Seorang Polisi Wanita mendekat pada Astrid dan Salma tak lama kemudian. Astrid dan Salma tampak mengenali Polisi tersebut, seakan sudah biasa bertemu.

"Astrid ... Bibi Salma ... bagaimana keadaan Dhisa? Sudah ada update dari Calista?" tanya Bina.

"Belum ada, Bin. Calista belum keluar sama sekali dari UGD sejak Dhisa masuk ke sana untuk menerima perawatan," jawab Astrid, mewakili Salma.

Bina memijat keningnya sambil berusaha menahan diri untuk tidak meledakkan kekesalannya.

"Saat ini Tomi Hasfindra dan Ilmi Rianti masih mendekam dalam sel sementara. Mereka berdua terus mengelak, bahwa mereka telah dengan sengaja mengikuti dan menabrak mobil milik Dhisa. Tapi Insya Allah aku akan upayakan agar mereka berdua tidak bisa lolos," ujar Bina.

"Sebaiknya memang begitu, Bin. Kalau sampai mereka lolos, maka selanjutnya yang akan jadi sasaran mereka adalah Abiyan Mahendra," Astrid menunjuk ke arah Abi.

Bina pun menoleh ke arah pria yang ditunjuk oleh Astrid saat itu.

"Oh ... dia yang namanya Abi?" Bina ingin memastikan.

"Iya, aku Abi.

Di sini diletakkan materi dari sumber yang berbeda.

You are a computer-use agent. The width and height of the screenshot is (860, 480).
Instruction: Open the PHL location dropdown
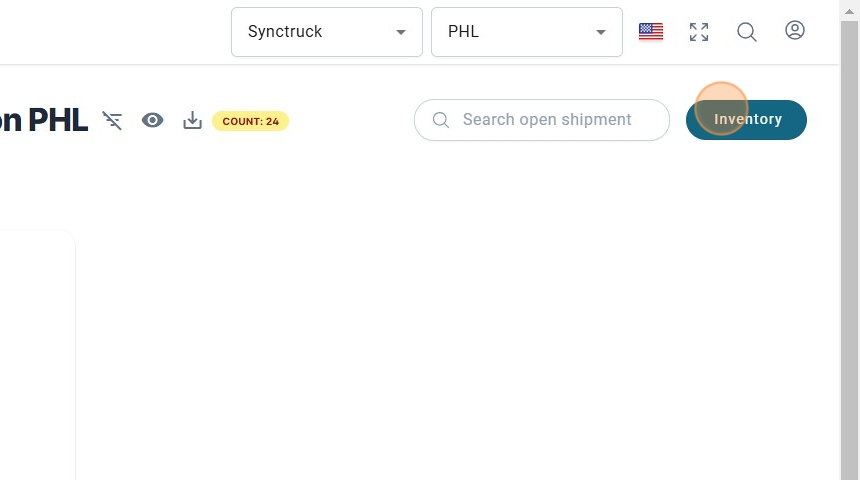[x=526, y=32]
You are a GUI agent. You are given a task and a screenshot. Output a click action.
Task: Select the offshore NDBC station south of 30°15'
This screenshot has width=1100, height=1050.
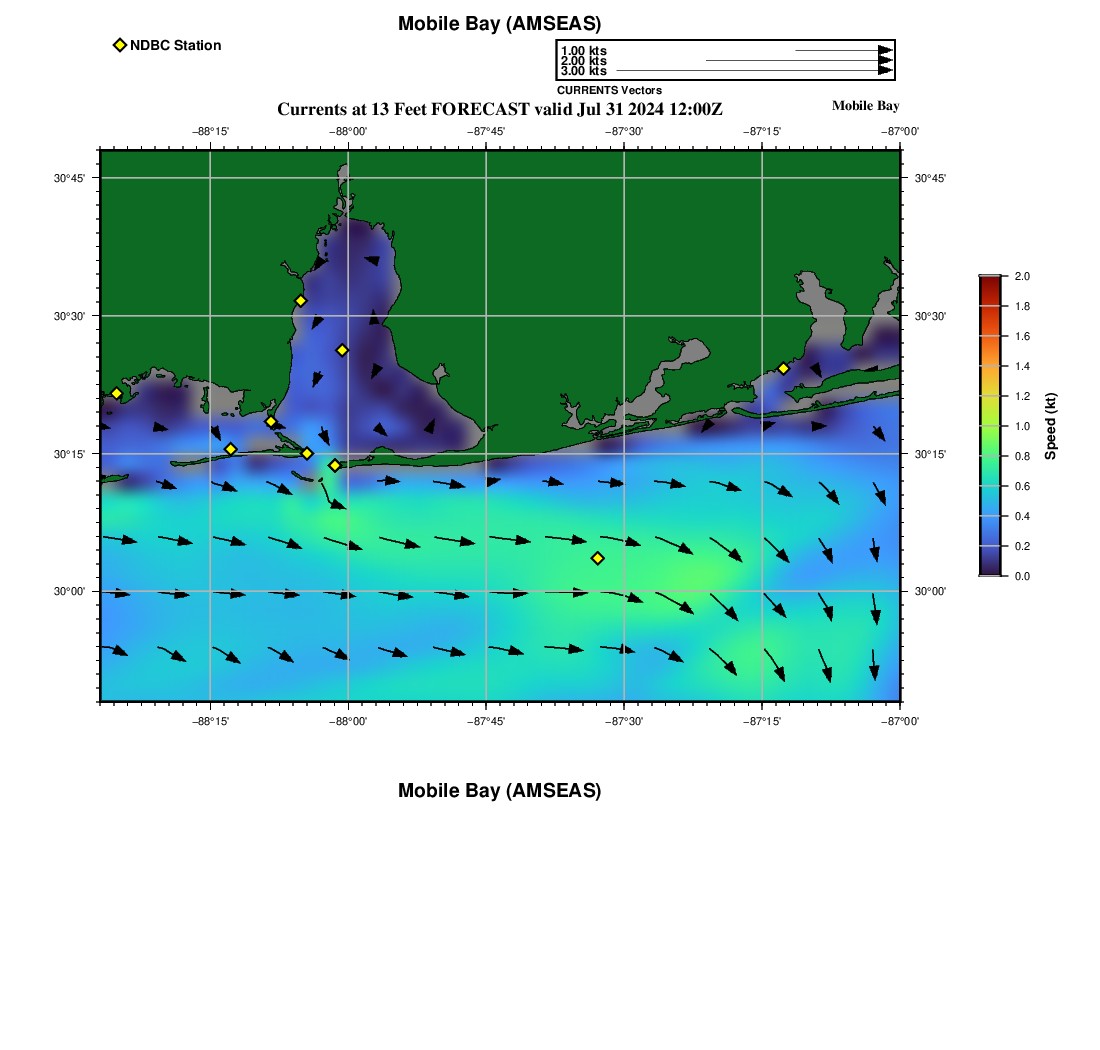tap(597, 558)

Abiyan Mahendra," jawab Abi secara langsung.

Bina pun mengeluarkan ponsel milik Dhisa yang didapatkannya dari mobil wanita itu setelah proses evakuasi tadi selesai.

"Ada pesan untuk kamu dari Dhisa. Buka aplikasi recorder voice. Judul rekamannya adalah 'Untuk Kak Abi'," jelas Bina.

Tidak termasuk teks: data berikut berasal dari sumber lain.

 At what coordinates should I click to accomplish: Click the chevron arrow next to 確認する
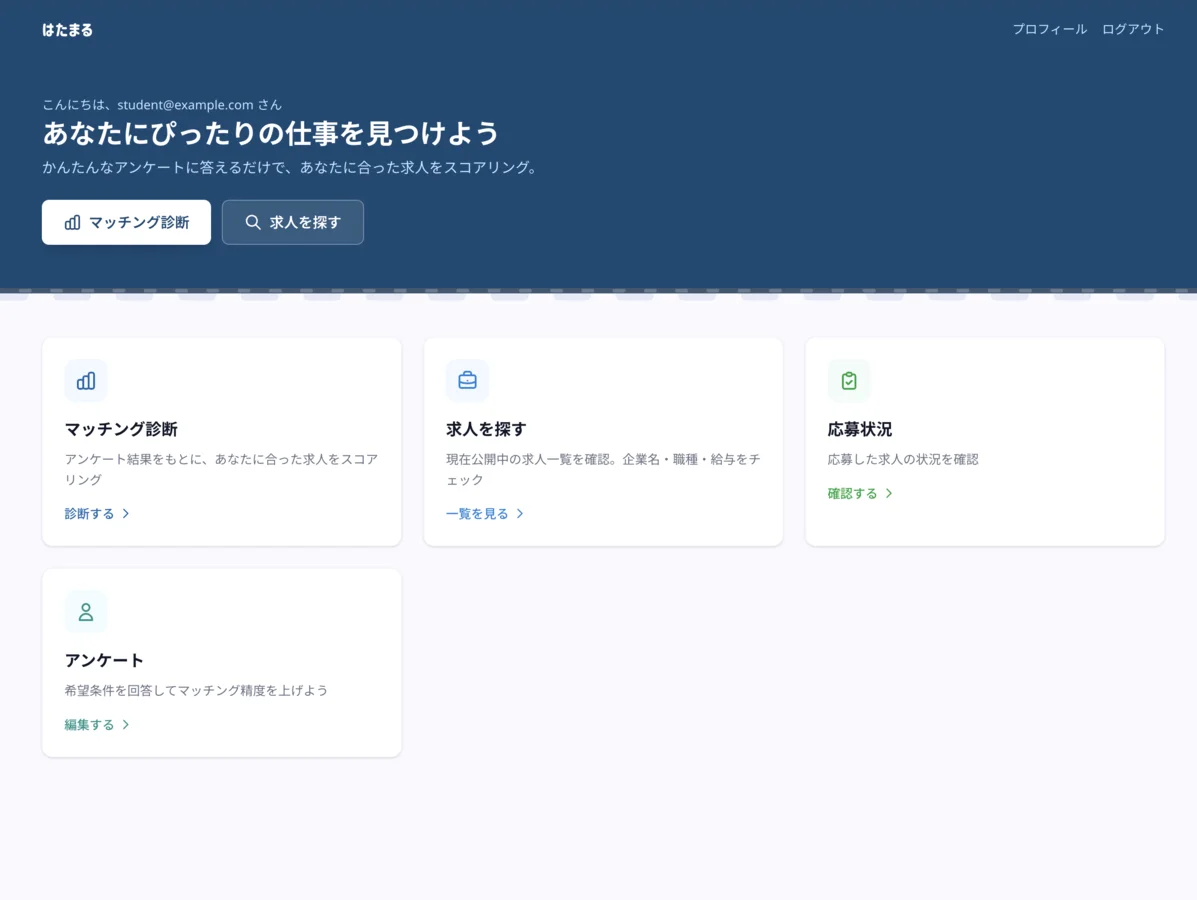[x=889, y=493]
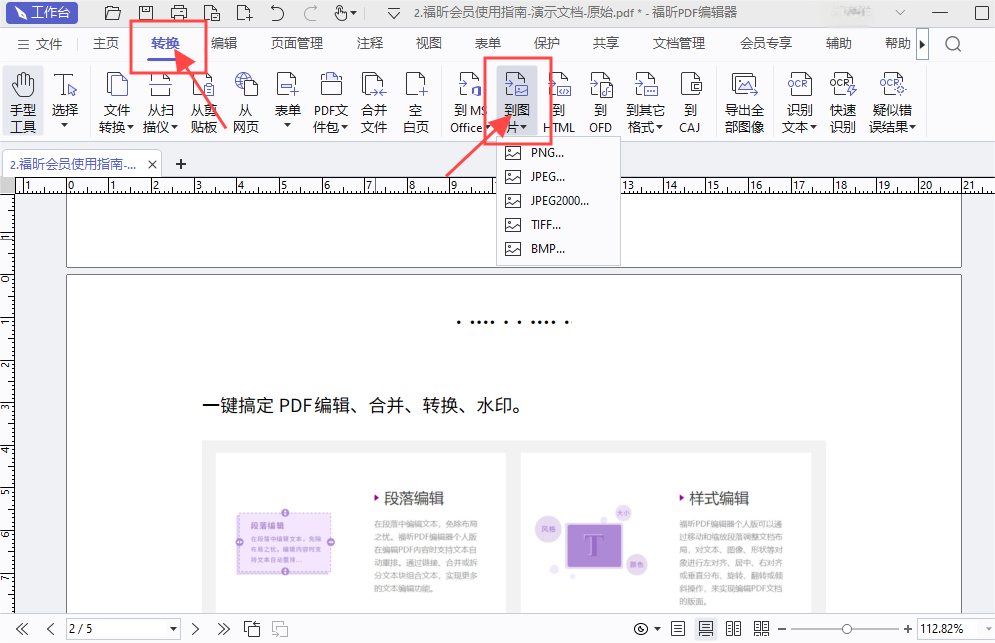Expand the To Other Formats dropdown
The height and width of the screenshot is (643, 995).
point(645,127)
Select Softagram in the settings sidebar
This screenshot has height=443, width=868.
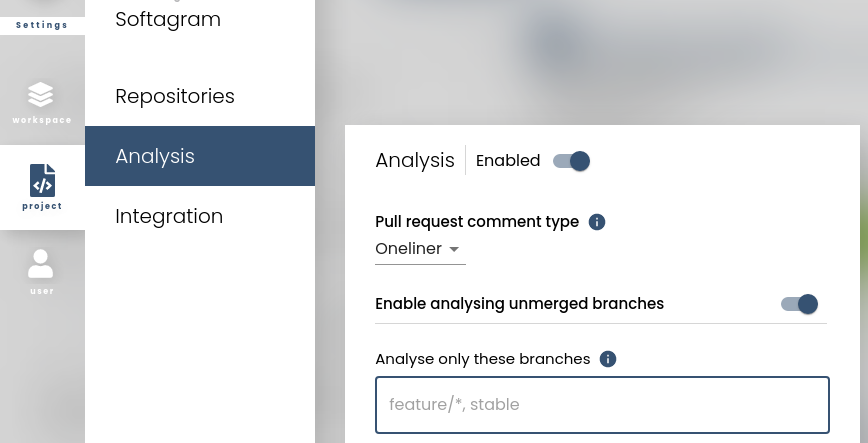pyautogui.click(x=168, y=19)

Abi pun langsung membuka aplikasi yang Bina sebutkan barusan, lalu benar-benar menemukan satu rekaman berjudul 'Untuk Kak Abi' di dalamnya. Abi segera mencoba untuk mendengarkan rekaman itu, di dampingi oleh Marni, Yatna, dan juga Salma. Mereka semua yang saat itu ada di ruang tunggu mendadak terdiam ketika mendengar suara Ilmi yang begitu jelas dalam rekaman tersebut. Suara itu tampaknya direkam oleh Dhisa saat dirinya dan Ilmi tengah bertemu di toilet rumah makan kemarin siang. Semua yang Ilmi ucapkan benar-benar menjadi pukulan yang begitu telak untuk Abi. Kenyataan demi kenyataan benar-benar tersaji di hadapannya, setelah Dhisa mengusahakan agar Abi benar-benar terhindar dari semua hal buruk yang sudah dirancang oleh Ilmi dan Tomi.

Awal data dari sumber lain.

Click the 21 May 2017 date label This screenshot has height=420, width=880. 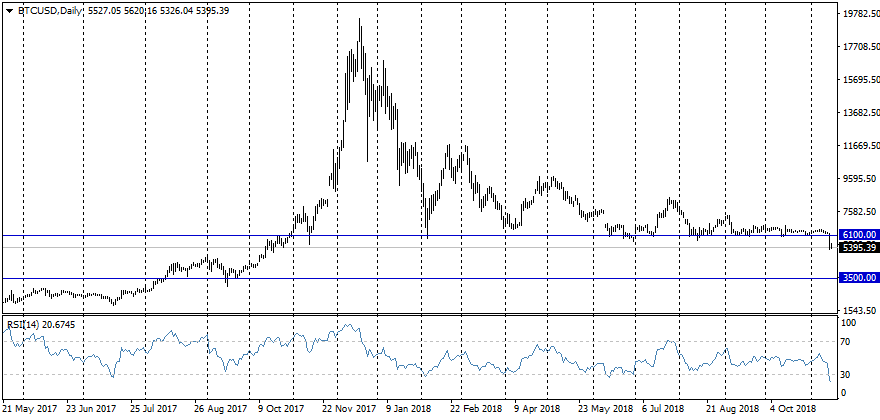coord(30,409)
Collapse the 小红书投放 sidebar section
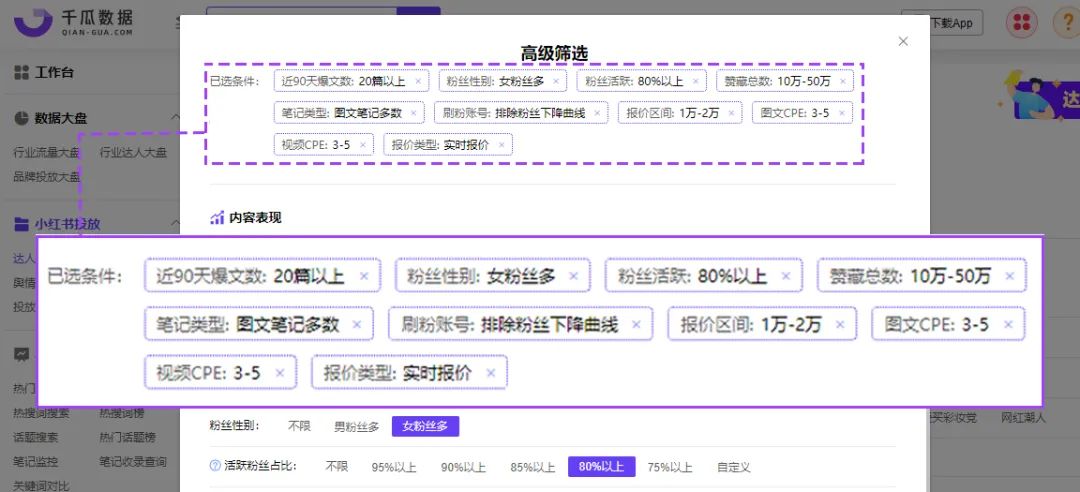 click(175, 223)
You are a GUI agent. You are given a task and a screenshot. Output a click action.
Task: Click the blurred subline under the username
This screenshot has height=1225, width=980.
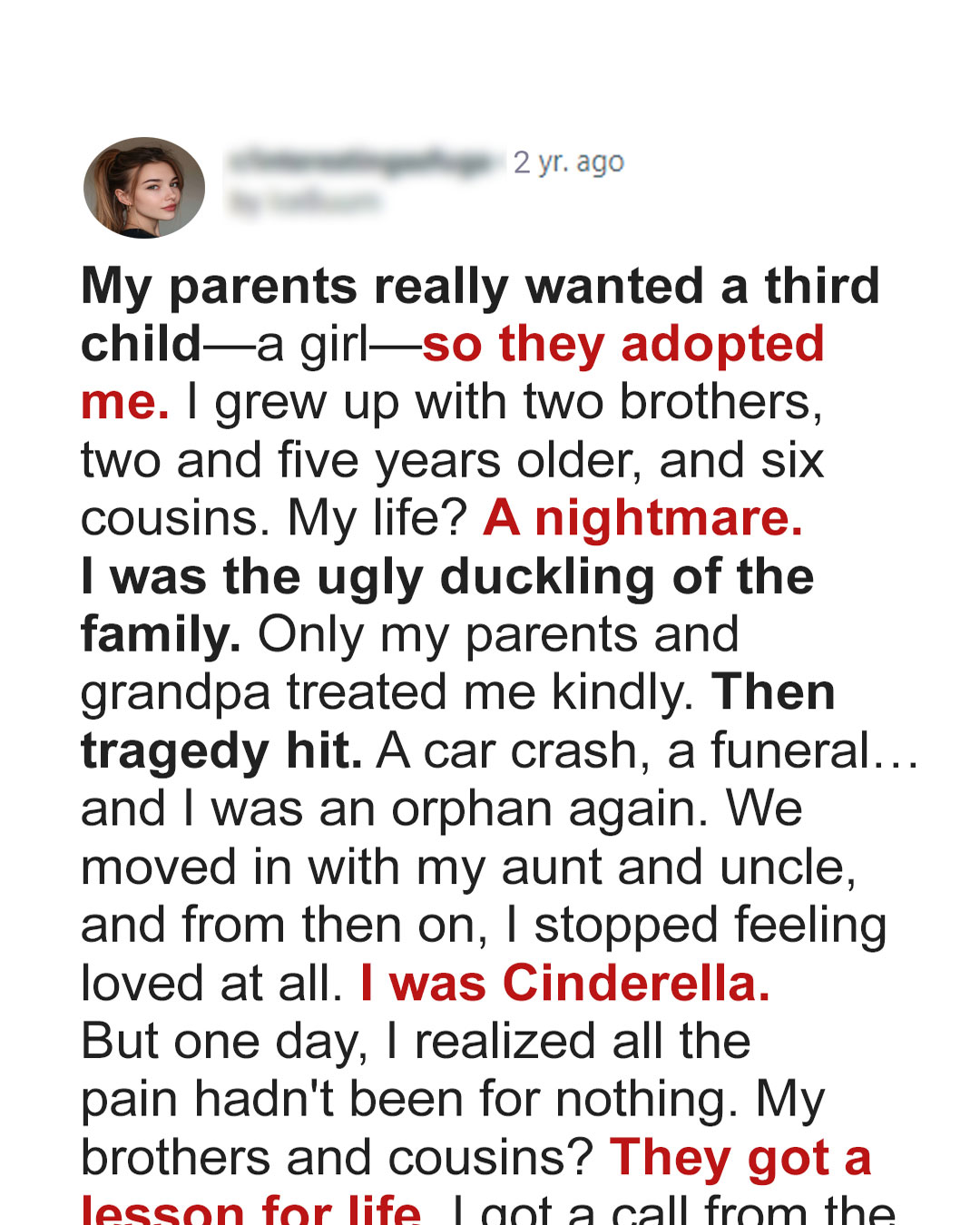[304, 202]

"Astaghfirullah ... Ya Allah ...." Abi memegangi dadanya kuat-kuat, demi menahan perasaan marah yang kini bercokol di dalam hatinya.

"Berarti karena pengakuan Ilmi itulah, makanya semalam Dhisa memancing saya untuk bercerita mengenai masa-masa kerja saya, dulu. Dhisa jelas masih ingat kalau dulu Pak Yatna adalah bawahan saya. Maka dari itu dia memilih untuk bertanya langsung pada saya, bukan pada Pak Yatna," Salma membuat kesimpulan.